All About Estates


This blog was written by Danna Fichtenbaum

Headlines were abuzz last week detailing claims issued in Connecticut state court by two of the daughters (the “Daughters”) of Paul Newman – actor and creator of the Newman’s Own food brand – that Newman’s philanthropic endeavour, Newman’s Own Foundation (the “Foundation”), is failing to fulfil the now-deceased Newman’s charitable intentions.

The Foundation benefits from the sale of products under Newman’s brand, Newman’s Own. The Daughters allege that, prior to his death in 2008, the rights to Newman’s name, image and likeness were granted to the Foundation on the condition that money be allocated annually to each of his “Daughters’ Foundations” to distribute to charities of their choosing. The Daughters’ position is that the annual allocation is required to be $400,000 to each of their foundations.

Following a 50% reduction in the financial allocation in 2020, the Daughters alleged a breach of fiduciary duty by those controlling the Foundation. They claim that Newman’s intentions were ignored, contradicted and/or disregarded. Additionally, they allege that Newman’s successors were appointed, and his estate plan was changed, at a time when Newman’s memory was failing. The successors (one of whom was removed as CEO in 2019 following misconduct allegations) were afforded by Newman’s appointment the power to appoint the Foundation’s board, which in turn controls the Foundation’s charitable donations.

The daughters are seeking $1.6 million in damages to be donated to charities of their choice, as well as a judgment requiring the Foundation to comply with what they say were Newman’s intentions.

The Foundation’s position is that the daughters’ claims are meritless, stating that “perpetual funding allotments” are not feasible. Whether or not this is an appropriate position for the Foundation to take turns on whether the Newman’s estate-planning documents provide them with sufficient discretion to make that decision.

The Newman litigation raises a number of important issues, including the importance of clarity in estate planning.

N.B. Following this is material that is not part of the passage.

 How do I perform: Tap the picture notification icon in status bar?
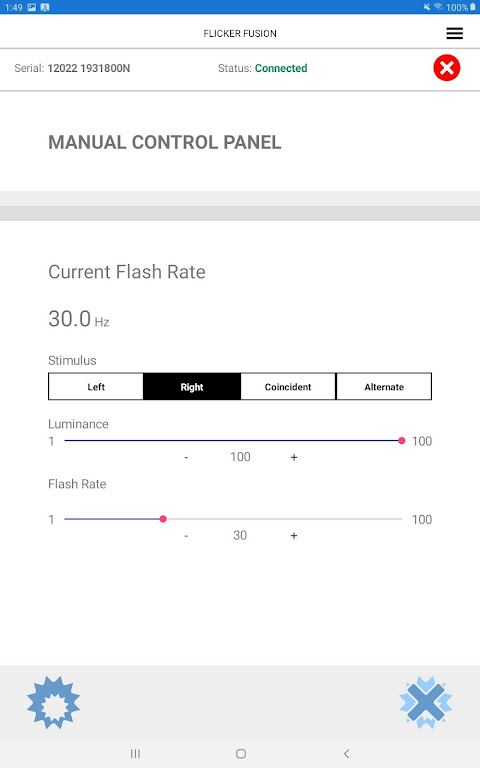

Though the writer was unable to obtain the pleadings at issue, reports on this matter suggest that one of the matters in dispute is the extent to which the trustees had discretion regarding the quantum of the charitable donations. This serves as a good reminder of the importance of clarity in drafting of estate-planning documents. The presence or absence of a simple phrase can make the difference between clarity regarding discretion and costly, uncertain debate.

Although Newman’s daughters claim their father intended for them to have greater input regarding the Foundation’s charitable endeavours, such a claim is only as good as the terms of the estate plan.

In Ontario, it is not the last “wish” of the testator, but instead their last “will”, that is binding on those tasked with administering their estate. When a will contradicts the deceased’s assumed (or even stated) wishes, it will prevail, even at the cost of family harmony, supposed shared dreams or realistic expectations on the part of the disappointed family/friends/beneficiaries/charitable recipients (absent sufficient evidence of incapacity or undue influence, both of which are exceedingly difficult to prove).

Proper and comprehensive estate-planning, in which the testator’s intentions, and the consequences thereof, are fully considered and explained, is the best way to ensure one’s true wishes are carried out.

Going hand-in-hand with the importance of proper planning is the necessity of appointing a knowledgeable, trustworthy and effective trustee to execute the estate plan. While a lack of effective administration does not necessarily eliminate the benefits flowing from proper planning, it can certainly dilute them.

We cannot now know with certainty the extent to which (if at all) Newman’s true intentions differed from those currently governing the administration of his estate/the Foundation. Hopefully, he received proper advice and his true intentions were, in fact, put into place.

Finally, it is also important to keep in mind the cost associated with estate disputes, as well as the court’s inclination to make those “responsible” for the dispute bear the cost of resolving it. In the event that estate-planning is lacking, and the cause of the confusion originates with the testator, it may be that the estate will bear the financial burden of resolution.